Karen L. Snell is a constitutional litigator, focusing on civil rights, federal criminal defense and complex civil litigation. She has successfully represented plaintiffs in a number of civil rights matters, including excessive force, unlawful search and seizure and First Amendment cases. She has successfully sued for damages under the federal civil rights act on behalf of dog owners whose pets were shot and killed by police officers. Ms. Snell is also a nationally recognized expert in international extradition defense.

Ms. Snell graduated from Stanford University with a B.A. in philosophy in 1977. She received her J.D. from Stanford Law School in 1981. She began her legal career at the San Francisco law firm Morrison & Foerster. In 1989 she joined the Federal Public Defender’s Office in San Francisco, and eventually became the Supervising Attorney in charge of training trial attorneys. In 1996, Ms. Snell formed Clarence, Snell & Dyer LLP, a five attorney litigation firm where she was a named partner until 2003. She now handles select civil rights cases from her home in San Francisco and serves as General Counsel of the Institute for International Criminal Investigation, a non-profit organization that trains war crimes investigators.

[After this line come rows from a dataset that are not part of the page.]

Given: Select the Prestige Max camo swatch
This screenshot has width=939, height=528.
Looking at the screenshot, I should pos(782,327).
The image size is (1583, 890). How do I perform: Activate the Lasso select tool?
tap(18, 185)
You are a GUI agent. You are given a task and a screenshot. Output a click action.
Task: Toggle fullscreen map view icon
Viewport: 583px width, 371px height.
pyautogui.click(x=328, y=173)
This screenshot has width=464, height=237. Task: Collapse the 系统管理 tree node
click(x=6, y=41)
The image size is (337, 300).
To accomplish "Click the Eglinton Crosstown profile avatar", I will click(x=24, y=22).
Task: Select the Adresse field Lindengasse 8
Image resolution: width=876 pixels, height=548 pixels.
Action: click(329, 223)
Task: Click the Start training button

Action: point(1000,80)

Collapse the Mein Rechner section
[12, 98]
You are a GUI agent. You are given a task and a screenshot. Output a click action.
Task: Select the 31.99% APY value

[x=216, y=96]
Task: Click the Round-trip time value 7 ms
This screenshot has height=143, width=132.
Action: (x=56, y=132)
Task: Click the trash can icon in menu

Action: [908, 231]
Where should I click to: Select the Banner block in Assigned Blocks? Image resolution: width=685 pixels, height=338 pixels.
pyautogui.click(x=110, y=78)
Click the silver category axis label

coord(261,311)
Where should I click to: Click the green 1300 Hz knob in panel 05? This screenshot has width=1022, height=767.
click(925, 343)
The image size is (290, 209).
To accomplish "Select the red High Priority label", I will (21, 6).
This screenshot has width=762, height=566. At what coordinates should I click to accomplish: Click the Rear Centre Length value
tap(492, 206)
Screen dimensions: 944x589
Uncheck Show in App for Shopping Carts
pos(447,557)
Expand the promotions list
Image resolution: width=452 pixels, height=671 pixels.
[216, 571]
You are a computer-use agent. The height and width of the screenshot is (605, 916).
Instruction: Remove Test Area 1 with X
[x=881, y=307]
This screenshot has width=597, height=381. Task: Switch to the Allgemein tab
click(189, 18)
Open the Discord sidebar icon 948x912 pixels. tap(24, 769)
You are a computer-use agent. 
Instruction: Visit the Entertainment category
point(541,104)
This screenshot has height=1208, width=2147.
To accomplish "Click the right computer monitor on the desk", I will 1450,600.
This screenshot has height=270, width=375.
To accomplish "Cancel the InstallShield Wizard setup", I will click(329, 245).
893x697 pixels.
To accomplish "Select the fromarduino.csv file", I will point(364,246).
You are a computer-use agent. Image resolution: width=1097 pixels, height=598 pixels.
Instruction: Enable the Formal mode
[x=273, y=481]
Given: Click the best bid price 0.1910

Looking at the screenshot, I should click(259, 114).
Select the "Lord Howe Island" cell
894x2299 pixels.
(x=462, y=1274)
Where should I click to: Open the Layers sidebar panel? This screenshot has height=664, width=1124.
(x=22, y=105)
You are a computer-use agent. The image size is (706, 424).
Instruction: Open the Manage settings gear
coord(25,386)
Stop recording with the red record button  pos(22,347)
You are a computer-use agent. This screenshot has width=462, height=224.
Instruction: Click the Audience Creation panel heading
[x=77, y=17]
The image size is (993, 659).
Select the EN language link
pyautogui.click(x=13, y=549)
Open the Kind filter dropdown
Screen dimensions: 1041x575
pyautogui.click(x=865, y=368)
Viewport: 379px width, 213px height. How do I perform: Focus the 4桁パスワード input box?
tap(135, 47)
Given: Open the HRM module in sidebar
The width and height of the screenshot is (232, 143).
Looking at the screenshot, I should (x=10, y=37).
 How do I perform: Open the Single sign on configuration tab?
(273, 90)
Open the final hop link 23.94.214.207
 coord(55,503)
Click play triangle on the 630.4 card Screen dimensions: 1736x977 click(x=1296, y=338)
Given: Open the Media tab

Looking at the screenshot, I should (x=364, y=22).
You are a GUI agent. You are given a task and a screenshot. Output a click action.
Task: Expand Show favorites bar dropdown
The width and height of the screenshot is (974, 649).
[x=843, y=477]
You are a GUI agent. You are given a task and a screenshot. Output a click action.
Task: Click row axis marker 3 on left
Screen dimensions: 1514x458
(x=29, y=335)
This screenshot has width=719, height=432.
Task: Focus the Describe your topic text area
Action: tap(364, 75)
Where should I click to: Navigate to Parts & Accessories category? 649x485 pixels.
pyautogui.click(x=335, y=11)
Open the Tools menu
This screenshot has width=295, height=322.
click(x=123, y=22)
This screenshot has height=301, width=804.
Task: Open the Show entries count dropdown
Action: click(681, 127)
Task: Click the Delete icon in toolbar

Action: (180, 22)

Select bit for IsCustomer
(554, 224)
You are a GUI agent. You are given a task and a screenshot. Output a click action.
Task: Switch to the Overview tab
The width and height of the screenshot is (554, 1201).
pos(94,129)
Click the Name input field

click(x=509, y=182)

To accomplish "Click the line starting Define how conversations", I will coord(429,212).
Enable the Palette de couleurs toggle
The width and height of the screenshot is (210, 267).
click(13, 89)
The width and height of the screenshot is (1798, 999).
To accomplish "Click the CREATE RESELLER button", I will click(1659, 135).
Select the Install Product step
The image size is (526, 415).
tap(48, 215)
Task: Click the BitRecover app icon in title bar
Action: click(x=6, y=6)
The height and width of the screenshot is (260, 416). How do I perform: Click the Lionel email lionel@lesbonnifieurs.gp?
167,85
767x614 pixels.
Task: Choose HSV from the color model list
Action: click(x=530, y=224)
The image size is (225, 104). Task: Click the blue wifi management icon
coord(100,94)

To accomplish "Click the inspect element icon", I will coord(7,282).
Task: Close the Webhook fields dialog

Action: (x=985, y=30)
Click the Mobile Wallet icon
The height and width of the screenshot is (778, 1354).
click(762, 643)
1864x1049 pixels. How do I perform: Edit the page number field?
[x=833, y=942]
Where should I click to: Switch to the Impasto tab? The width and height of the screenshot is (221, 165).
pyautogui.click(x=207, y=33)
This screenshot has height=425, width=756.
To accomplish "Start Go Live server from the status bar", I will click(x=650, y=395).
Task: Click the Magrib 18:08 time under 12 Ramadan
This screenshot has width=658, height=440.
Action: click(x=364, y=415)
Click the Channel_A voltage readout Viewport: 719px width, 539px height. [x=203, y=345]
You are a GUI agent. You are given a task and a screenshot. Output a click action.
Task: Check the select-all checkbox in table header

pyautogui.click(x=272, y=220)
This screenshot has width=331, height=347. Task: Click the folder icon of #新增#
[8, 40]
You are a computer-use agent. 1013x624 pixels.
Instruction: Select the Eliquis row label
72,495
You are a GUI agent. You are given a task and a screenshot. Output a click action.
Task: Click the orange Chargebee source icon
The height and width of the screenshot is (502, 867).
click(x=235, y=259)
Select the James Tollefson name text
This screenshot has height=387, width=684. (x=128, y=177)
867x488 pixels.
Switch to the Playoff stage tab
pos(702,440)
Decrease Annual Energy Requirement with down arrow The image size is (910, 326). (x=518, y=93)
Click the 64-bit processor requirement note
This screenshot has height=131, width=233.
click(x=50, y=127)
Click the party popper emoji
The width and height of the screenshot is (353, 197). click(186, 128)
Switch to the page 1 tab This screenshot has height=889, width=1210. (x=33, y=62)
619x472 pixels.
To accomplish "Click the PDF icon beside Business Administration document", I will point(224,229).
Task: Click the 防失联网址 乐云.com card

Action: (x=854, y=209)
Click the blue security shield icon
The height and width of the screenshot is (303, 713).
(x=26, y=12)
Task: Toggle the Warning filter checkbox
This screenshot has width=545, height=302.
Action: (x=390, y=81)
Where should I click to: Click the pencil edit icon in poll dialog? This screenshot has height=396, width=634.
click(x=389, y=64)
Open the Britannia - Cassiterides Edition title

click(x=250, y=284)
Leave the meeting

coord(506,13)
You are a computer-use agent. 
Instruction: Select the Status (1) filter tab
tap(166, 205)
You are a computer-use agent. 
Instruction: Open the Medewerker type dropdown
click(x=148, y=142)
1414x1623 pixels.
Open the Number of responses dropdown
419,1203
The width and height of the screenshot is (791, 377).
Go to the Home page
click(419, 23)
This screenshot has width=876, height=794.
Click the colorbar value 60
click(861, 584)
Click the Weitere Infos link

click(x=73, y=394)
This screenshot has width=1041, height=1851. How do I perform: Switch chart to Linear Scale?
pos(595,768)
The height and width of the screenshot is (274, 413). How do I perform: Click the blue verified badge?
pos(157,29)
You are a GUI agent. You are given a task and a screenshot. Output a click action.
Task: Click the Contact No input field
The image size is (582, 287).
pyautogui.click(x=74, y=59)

Ms. Snell is a Fellow in the American College of Trial Lawyers. She was appointed to the founding Board of the Habeas Corpus Resource Center by California Supreme Court Chief Justice Ronald George, and was a founding member of San Francisco Women Lawyers’ Alliance. She served for many years as the chair of the California Attorneys for Criminal Justice Federal Practice Committee. She regularly teaches ethics for the Northern District of California Criminal Justice Panel and has taught trial advocacy at Stanford Law School, University of San Francisco, and Cardozo Law School.